# Problem 333: Largest BST Subtree

> <https://leetcode.com/problems/largest-bst-subtree/#/description>

![](https://1241747088-files.gitbook.io/~/files/v0/b/gitbook-legacy-files/o/assets%2F-Lpv9LvBSlFaukf_ALqh%2F-Lpv9NPw3Ji1X5Vk8CES%2F-Lpv9vfmmMtorBDdSXD9%2F333.png?generation=1569729532559859\&alt=media)

## 思路

* 通过递归，不断判断更大一些的子树。
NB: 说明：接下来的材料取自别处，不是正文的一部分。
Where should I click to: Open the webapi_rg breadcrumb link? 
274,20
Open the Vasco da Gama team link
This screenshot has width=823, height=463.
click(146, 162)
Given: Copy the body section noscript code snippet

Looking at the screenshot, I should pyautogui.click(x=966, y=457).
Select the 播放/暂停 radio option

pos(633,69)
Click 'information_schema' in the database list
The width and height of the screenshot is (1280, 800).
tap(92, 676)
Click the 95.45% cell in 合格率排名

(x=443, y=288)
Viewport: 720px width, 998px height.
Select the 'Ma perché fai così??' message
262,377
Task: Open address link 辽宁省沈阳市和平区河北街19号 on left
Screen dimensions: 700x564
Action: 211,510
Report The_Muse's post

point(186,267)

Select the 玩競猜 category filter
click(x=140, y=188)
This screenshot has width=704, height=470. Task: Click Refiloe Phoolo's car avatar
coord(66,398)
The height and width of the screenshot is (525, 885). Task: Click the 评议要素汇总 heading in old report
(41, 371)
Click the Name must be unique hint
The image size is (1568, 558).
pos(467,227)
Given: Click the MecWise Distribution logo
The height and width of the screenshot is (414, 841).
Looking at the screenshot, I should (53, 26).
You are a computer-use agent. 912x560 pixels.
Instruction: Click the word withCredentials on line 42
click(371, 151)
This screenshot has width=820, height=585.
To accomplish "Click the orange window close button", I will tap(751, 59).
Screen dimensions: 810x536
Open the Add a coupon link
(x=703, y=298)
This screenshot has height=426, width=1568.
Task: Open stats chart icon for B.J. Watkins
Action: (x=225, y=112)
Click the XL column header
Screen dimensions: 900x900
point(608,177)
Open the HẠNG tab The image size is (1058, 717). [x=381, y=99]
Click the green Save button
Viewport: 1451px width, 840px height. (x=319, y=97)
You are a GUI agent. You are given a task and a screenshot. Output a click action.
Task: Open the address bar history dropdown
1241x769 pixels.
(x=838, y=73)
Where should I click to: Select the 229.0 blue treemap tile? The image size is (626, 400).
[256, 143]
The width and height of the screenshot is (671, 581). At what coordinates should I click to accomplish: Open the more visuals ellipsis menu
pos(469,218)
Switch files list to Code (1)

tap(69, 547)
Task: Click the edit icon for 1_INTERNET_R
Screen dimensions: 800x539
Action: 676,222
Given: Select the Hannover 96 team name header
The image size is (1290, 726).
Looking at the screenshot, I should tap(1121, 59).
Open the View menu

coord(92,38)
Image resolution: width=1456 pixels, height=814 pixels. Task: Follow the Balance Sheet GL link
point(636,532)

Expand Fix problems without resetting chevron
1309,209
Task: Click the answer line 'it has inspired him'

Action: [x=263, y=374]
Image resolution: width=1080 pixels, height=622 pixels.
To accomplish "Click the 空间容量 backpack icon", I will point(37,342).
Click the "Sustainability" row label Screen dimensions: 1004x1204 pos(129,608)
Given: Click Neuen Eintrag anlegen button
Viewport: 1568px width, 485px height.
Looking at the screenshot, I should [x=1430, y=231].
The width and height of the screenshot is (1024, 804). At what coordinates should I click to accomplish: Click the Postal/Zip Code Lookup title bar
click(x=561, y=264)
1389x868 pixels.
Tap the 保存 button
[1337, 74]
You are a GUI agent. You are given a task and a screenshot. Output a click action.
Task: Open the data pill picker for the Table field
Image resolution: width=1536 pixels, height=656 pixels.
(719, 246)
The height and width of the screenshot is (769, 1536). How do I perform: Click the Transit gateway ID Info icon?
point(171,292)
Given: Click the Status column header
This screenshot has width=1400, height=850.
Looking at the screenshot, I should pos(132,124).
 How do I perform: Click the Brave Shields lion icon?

但这里面有很多易错的地方
* `isValid()`方程的参数，用 Integer 类型来代表 min 和 max 而不是 `Integer.MIN_VALUE`，因为后面需要用 `null`来判断是否为空，要不要继续递归
* BST 要求每个值不能相同，所以是 `>=`

```java
/**
 * Definition for a binary tree node.
 * public class TreeNode {
 *     int val;
 *     TreeNode left;
 *     TreeNode right;
 *     TreeNode(int x) { val = x; }
 * }
 */
public class Solution {
    public int largestBSTSubtree(TreeNode root) {
        if (root == null) return 0;
        if (root.left == null && root.right == null) return 1;
        if (isValid(root, null, null)) return countNodes(root);

        return Math.max(largestBSTSubtree(root.left), largestBSTSubtree(root.right));
    }

    private boolean isValid(TreeNode root, Integer min, Integer max) {
        if (root == null) return true;
        if (min != null && root.val <= min) return false;
        if (max != null && root.val >= max) return false;

        return isValid(root.left, min, root.val) && isValid(root.right, root.val, max);
    }

    private int countNodes(TreeNode root) {
        if (root == null) return 0;
        if (root.left == null && root.right == null) return 1;

        return 1 + countNodes(root.left) + countNodes(root.right);
    }
}
```